The theoretical treatment is based on a semiclassical model. The
movement of the atomic nuclei, that are regarded as classical charge
distributions, is described by relativistic classical trajectories,
whereas for electrons a description by quantum theory is required. We
consider collision systems with nuclear charge numbers ranging between
Z=66 and Z=92. Collision energies, given in terms of the total
kinetic energy in a rest frame of either nucleus, are in the
1 GeV/nucleon range. In such collision systems the motion of
electrons and positrons is relativistic and a suitable description of
their dynamics is given by the two-centre Dirac equation. The
experimental investigation of these collision systems became feasible
by the use of heavy-ion accelerators, beginning in the mid 1980's in
Berkeley.
The nonperturbative solution of the time-dependent two-centre Dirac
equation is the principal topic of this work. After introducing this
model of relativistic atomic collisions, we formulate and investigate
analytically a relativistic multi-channel scattering theory in
chapter 3. In particular, asymptotic
convergence and relativistic invariance are shown for a class of
two-centre Dirac equations with screened nuclear charges.
For the numerical solution of the Dirac equation we use the coupled
channel method (see chapter 4). Contrary to
similar calculations reported in the literature, the numerical code
newly written for this work (see chapter A)

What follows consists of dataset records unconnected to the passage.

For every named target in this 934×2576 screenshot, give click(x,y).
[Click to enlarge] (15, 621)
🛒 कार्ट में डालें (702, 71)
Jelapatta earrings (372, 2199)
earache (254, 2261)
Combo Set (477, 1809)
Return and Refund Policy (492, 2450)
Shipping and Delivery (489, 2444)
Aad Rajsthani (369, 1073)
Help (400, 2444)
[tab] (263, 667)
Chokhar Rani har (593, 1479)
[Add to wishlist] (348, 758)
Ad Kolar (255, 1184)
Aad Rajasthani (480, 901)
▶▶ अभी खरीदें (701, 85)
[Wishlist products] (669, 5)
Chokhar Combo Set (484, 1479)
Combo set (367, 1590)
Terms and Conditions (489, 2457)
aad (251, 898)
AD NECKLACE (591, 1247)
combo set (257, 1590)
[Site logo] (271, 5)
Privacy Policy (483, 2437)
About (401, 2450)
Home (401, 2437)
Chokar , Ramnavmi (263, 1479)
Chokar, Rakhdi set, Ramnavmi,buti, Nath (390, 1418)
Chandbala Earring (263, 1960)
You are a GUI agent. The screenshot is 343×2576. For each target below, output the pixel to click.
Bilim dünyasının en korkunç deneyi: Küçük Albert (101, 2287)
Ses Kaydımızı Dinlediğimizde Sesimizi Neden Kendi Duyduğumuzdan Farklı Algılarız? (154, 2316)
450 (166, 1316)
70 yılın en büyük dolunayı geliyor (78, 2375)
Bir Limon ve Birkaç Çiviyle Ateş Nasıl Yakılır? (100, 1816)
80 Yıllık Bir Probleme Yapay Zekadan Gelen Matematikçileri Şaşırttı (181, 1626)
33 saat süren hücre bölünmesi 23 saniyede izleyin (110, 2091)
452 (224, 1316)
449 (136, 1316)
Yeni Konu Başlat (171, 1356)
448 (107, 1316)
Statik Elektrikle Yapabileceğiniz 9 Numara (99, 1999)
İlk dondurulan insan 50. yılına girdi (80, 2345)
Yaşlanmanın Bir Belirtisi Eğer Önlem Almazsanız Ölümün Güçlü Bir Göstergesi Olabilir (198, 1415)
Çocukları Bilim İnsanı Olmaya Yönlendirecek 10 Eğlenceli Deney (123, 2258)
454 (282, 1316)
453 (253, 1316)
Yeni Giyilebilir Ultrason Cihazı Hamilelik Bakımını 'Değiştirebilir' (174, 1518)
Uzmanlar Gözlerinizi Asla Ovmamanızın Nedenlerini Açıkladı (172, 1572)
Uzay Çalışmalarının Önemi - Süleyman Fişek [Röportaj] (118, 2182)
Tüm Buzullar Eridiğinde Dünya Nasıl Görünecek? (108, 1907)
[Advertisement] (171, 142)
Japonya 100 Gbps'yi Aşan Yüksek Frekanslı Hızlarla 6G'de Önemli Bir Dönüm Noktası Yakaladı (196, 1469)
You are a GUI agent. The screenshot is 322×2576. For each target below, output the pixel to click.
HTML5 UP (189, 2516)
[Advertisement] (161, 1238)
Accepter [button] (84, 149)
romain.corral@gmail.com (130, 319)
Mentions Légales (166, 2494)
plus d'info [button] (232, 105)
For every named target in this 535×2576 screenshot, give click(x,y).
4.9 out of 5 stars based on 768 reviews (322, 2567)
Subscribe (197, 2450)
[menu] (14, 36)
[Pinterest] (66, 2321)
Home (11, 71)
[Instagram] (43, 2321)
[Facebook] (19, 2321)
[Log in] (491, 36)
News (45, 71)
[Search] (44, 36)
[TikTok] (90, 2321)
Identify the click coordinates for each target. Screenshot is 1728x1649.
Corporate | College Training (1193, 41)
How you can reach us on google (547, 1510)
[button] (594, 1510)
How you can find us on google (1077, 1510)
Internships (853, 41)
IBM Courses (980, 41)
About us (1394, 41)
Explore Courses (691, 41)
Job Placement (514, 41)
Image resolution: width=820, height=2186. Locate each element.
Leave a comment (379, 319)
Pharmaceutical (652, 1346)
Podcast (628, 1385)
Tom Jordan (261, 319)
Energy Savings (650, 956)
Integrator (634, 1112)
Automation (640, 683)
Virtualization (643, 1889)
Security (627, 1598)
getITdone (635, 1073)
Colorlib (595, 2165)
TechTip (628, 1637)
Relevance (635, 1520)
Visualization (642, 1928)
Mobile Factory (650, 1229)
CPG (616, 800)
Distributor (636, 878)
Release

allows for the solution of the coupled channel equations in various
different Lorentz frames. Hence, the violation of Lorentz invariance,
owing to the coupled channel approximation, can be investigated
quantitatively for the first time, thereby allowing for the estimation
of the accuracy of relativistic coupled channel calculations (see
chapter 6). Generally, we find that the frame
dependence of the numerical results is less pronounced if so-called
phase-distorted basis functions are used. Another innovation of the
present calculations is the type of coupled channel basis used.
Different approaches of previously reported calculations are combined
to a unified treatment, namely a basis which is symmetric with respect
to the centres and which is capable of describing free particles at
the same time.
We present numerical results for relativistic electron transfer,
beginning with calculations which reproduce previously published
theoretical data. For the first time, the parametric dependencies of
the charge transfer process on the charge numbers of the nuclei and
the collision energy are investigated using a nonperturbative method.
The results are in qualitative agreement with experimental
measurements for heavy collision systems. However, they are distinctly
different from the parametric dependencies obtained by most
perturbative calculations for higher collision energies.
Furthermore, we consider the process of bound-free pair production, in
which a free positron and a bound electron are created. The emphasis
of the theoretical studies is on a qualitative understanding of the
importance of a symmetrical basis of positron states for the
description of this process at intermediate relativistic collision
energies. In the literature only asymmetrical approaches are used,
which are computationally less demanding. Furthermore, we investigate
the Lorentz frame dependence of the numerical calculations for the
pair creation process, which has likewise not been considered before.
Owing to the pronounced frame dependence found, the necessity of a
symmetrical basis for the description of the pair creation process
cannot be assessed unambiguously. However, a symmetrical basis is
important in calculations in the collider frame, which not only
preserve a symmetry of the exact scattering theory, but are closest to
the experimental findings as well. Finally, we confirm the conjecture
that the addition of free-particle states to a coupled channel basis of
bound states reduces the frame dependence of numerical results for the
charge transfer process. |